Ein Versprechen macht der ICE L Mobilfunk-Nutzern: Neue Fensterscheiben sollen dafür sorgen, dass Signale direkt und ohne Umwege über Repeater ins Wageninnere gelangen. Personenverkehr-Vorstand Michael Peterson verspricht da gleich mal eine „deutliche Verbesserung“ mit Blick auf den Empfang. Na ja, Bahn! Wirklich beweisen lassen dürfte sich das erst, wenn es mal wirklich knapp wird mit dem Empfang, bei einer Fahrt durch Mecklenburg-Vorpommern etwa.

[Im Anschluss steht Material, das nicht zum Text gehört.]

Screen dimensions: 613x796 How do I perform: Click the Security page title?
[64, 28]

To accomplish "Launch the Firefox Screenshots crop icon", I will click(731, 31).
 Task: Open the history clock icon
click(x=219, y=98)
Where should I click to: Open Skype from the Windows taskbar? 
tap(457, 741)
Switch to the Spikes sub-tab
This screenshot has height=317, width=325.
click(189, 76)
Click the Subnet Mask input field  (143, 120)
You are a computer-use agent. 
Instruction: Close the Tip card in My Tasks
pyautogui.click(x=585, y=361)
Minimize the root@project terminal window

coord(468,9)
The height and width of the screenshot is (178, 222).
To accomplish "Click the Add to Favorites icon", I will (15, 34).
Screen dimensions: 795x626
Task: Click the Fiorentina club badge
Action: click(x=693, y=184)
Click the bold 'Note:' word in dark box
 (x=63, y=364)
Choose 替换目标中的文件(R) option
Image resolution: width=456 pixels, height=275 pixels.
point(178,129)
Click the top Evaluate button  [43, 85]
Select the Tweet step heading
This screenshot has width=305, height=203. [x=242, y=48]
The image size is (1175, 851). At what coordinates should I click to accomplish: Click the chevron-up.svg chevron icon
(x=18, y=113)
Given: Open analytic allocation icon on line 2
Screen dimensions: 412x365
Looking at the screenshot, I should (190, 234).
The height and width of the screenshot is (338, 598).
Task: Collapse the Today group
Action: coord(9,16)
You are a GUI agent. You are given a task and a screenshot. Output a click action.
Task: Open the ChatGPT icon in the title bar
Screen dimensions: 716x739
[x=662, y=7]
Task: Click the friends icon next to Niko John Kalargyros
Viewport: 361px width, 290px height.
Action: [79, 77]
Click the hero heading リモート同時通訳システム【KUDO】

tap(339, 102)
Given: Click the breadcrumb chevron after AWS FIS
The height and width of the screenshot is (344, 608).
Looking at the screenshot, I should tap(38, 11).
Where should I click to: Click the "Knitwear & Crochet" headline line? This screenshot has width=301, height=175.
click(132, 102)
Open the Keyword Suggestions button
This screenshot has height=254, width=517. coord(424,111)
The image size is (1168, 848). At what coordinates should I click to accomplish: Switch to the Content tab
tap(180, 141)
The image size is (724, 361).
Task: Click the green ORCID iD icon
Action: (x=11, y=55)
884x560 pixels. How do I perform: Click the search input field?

Wenig Neues gibt es in den Toiletten und im Bord-Bistro. Dort fällt beim ersten Rundgang durch den ICE L eine neue Sitzgarnitur ins Auge und auch optisch setzt die Bahn hier auf Eiche hell. Wirkt wohnlich. Da schmeckt das Käse-Schinken-Baguette gleich nochmal besser. Größer und schöner ist auch der Familienbereich – jetzt mit grau-weißen Tiermotiven an den Zug-Innenwänden – und auch das Kleinkindabteil fällt weniger spartanisch aus als bei alten ICE. Hier gibt es bald neun statt fünf Plätze, für gleich zwei Kinderwagen ist nun Platz.
„Wir sitzen alle im selben Zug“, lautet übrigens der Untertitel der neuen „Boah, Bahn!“-Serie. Immerhin: Wenn schon nicht pünktlich, dann wenigstens schöner unterwegs, könnte man mit Blick auf den neuen ICE L sagen. Der ist chic, man fühlt sich wohl, es gibt viele praktische Neuerungen. Aber, da man bei der Bahn ja neuerdings auch gut lachen kann, kann man schlussendlich sicher auch festhalten: „Wieder kein Spa-Bereich im neuen ICE. Chance verpasst, liebe Bahn!“ Zwinkersmiley.